The winding road
It’s 1986. We are out for a walk, accompanied by occasional glimpses of a chilly sun. Our boots get a few centimeters high “mud heels”. We find it funny. 9 year old kids. The mud builds up on our feet making us really tall in our identical, black or blue rubber boots. Irit explains how to pick nettles. She hands out gloves that are much too big for our hands, her soft words are guiding us as her red curls light up the greyish road darkened by the clouds. I’m thinking about the way back...the children’s commune kitchen* is waiting for me.
Excited, I take off the muddy boots, carelessly wash my little hands, a quick pee with an open door, that kind of shamelessness is in my nature. I put on the tiny gloves and proceed to chop off the nettles’ prickly edges and wash the mallow leaves. I quickly mix everything with an egg, add a little bit of flour, pepper and salt, make patties and put them in the pan. I’m a maker, playing with the greens I gathered myself, standing in front of the gas stove, on a small wooden chair, whose orange edges are peeling off. It was there I felt the warmth in my heart.
About 30 years later… I’m following the charming trail between kibbutz Shamir and Kfar Szold. It once would have taken a few hours, today my steps have grown bigger and the path looks shorter and narrower. Overflowing mallow and nettles outline the path on both sides. Naturally, I didn’t bring gloves or scissors. Sadly, I give up greens-picking, and instead buy four bunches of mallow in Tamra, a village close to my new home. After one challenging look at the nettles I decide to pass this time; I’ll go nettle picking with the kids later, near home.
My weakened body made me buy so much mallow. The neverending breastfeeding of the third child, work, moving to a new country and the newbound, shifting love have all exhausted my body. Mallow leaves cleanse and strengthen the digestive system, the earth, the centre, and I really need it.
Mud stains slowly fill the sink, thick stems are torn off and get scattered around. I chop the leaves, putting some aside for a healthy green omelette for my man and the kids, season, rub them a little and make mallow patties. I put them in a small pyrex box adorned with flowers that used to be my grandmother’s; half for me and half for a patient of mine, whom I love and who has lately exhausted her strength. I get in the car and head straight towards the winding road leading to the kibbutz.

• _Tasks to carry out_
1 - Return the passage of the nettle and mallow essay word for word, beginning at the words "Excited, I take" and stopping after "in my heart.".
2 - Answer these from the nettle and mallow essay:
(a) How old were the kids on the 1986 walk?
(b) Between which two places does the trail run about 30 years later?
(c) How many bunches of mallow are bought in Tamra?
None of this material is needed.

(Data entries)
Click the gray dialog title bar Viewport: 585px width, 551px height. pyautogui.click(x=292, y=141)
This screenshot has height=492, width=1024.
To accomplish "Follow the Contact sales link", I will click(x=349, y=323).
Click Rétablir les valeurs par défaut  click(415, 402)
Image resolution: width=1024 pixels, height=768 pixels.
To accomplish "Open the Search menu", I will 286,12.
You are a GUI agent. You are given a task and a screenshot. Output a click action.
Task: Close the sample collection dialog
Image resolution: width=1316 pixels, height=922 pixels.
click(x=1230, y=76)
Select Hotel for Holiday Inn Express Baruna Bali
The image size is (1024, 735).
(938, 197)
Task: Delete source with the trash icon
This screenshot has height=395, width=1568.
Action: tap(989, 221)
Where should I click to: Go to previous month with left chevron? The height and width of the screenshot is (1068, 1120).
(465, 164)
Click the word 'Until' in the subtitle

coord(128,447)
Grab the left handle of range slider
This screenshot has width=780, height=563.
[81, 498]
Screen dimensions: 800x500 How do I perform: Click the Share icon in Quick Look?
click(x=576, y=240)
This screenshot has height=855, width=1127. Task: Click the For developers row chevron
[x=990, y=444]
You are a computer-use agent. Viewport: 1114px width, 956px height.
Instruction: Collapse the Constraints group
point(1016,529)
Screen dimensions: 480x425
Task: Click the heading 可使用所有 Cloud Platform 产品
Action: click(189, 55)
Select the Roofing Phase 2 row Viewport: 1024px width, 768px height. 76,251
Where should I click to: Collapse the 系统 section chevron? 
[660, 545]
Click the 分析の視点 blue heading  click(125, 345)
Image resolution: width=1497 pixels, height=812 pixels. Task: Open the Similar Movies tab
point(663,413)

• _Response list_
1 -
Excited, I take off the muddy boots, carelessly wash my little hands, a quick pee with an open door, that kind of shamelessness is in my nature. I put on the tiny gloves and proceed to chop off the nettles’ prickly edges and wash the mallow leaves. I quickly mix everything with an egg, add a little bit of flour, pepper and salt, make patties and put them in the pan. I’m a maker, playing with the greens I gathered myself, standing in front of the gas stove, on a small wooden chair, whose orange edges are peeling off. It was there I felt the warmth in my heart.

2 -
(a) 9 years old.
(b) Kibbutz Shamir and Kfar Szold.
(c) Four.